À San Francisco, la San Francisco Municipal Transportation Agency va débourser 212 millions de dollars pour se moderniser et se débarrasser des disquettes de 5,25 pouces. La lutte contre ce système de stockage du siècle dernier est menée un peu partout dans le monde : du Japon qui annonce avoir gagné sa « guerre », à la dissuasion nucléaire américaine, en passant par des frégates allemandes.

Le 25 octobre à 13h55

On ne pouvait pas passer à côté de cette actualité sans un petit rappel historique. La première disquette remonte au début des années 70, il y a donc maintenant plus de 50 ans.

Des bandes perforées aux bandes magnétiques

Son invention remonte à la fin des années 60 quand « une petite équipe d’ingénieurs sous la direction de David L. Noble a commencé à développer un système fiable et peu coûteux pour charger des instructions et installer des mises à jour logicielles dans les ordinateurs », explique IBM.

Le disque dur existant déjà, puisque le premier HDD associé à un ordinateur fut créé en 1956 et vendu l’année suivante, c’est une autre histoire que nous avons déjà longuement détaillée. Mais ils étaient très imposants et ne permettaient pas d’échanger des données ou de récupérer des mises à jour. Une autre solution existait déjà : de « nombreuses personnes utilisaient encore des cartes perforées en papier pour la saisie de données et la programmation de logiciels », rappelle IBM.

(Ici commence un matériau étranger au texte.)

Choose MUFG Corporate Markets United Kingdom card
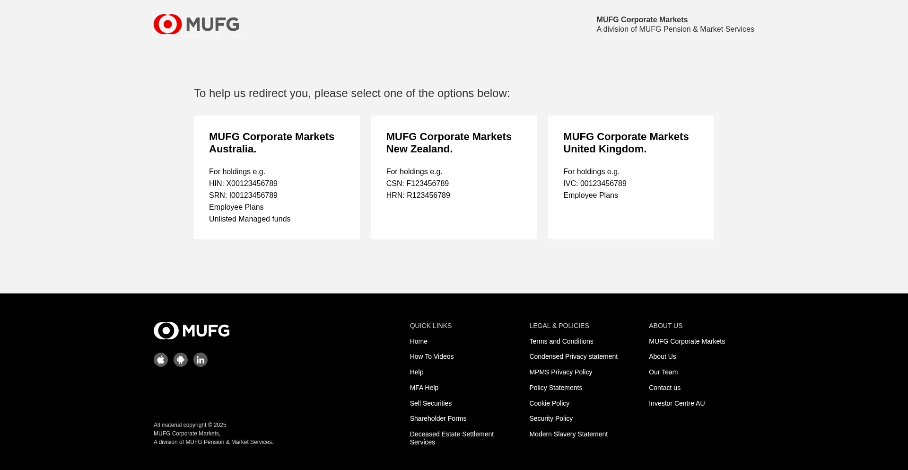pos(631,177)
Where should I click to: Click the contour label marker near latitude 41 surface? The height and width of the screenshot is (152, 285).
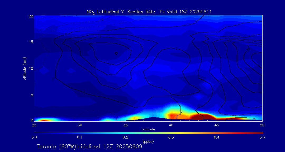181,112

La première idée était de passer d’une bande perforée à une bande magnétique, mais le projet « Minnow » est venu changer la donne. L’équipe « a opté pour un disque souple en Mylar recouvert d’un matériau magnétique qui pouvait être inséré dans une fente d’un lecteur de disque pour ensuite tourner sur un axe ». Bref, la disquette était née en somme.

De 8 à 5,25 pouces dans les années 70

Un mécanisme de protection contre la poussière a été ajouté rapidement afin de protéger la partie magnétique. « IBM a commencé à vendre des lecteurs de disquettes en 1971 et a reçu des brevets américains pour le lecteur et la disquette en 1972 », ajoute l’entreprise. Comme souvent en pareille situation, Warren L. Dalziel (décrit par IBM comme l’inventeur principal du lecteur de disquette), n’avait pas prévu un tel engouement pour ce système de sauvegarde des données.

La première disquette était une version de 8 pouces (20,32 cm) et avait une capacité de 3 000 cartes perforées. Les disquettes de 5,25 pouces (13,34 cm) sont arrivées la même décennie : « En 1976, Jim Adkisson, un ingénieur de Shugart, déjeune avec un client qui se plaint que le lecteur de disquette de 8 pouces est trop grand pour l'ordinateur personnel. Lorsque Jim Adkisson lui demande quelle taille devrait avoir le lecteur, le client lui montre une serviette sur la table et lui répond : "À peu près cette taille". Adkisson revient au laboratoire de Shugart avec la serviette et conçoit le lecteur de disquette de 5,25 pouces », avec une capacité de 110 ko, explique Steven Schoenherr dans The History of Magnetic Recording.

Les disquettes de 3,5 pouces dans les années 80

La génération d'après est arrivée dans les années 80. Elle laisse le côté souple de son emballage pour passer à du plastique plus résistant. Plus compacte aussi, la disquette mesure alors 3,5 pouces. C’est le dernier format à connaitre un énorme succès. Il y a bien eu d’autres tentatives, notamment avec des modèles de 2,8 pouces, mais rien de probant. Les clés USB sont venues reléguer les disquettes dans des musées… du moins pour le grand public.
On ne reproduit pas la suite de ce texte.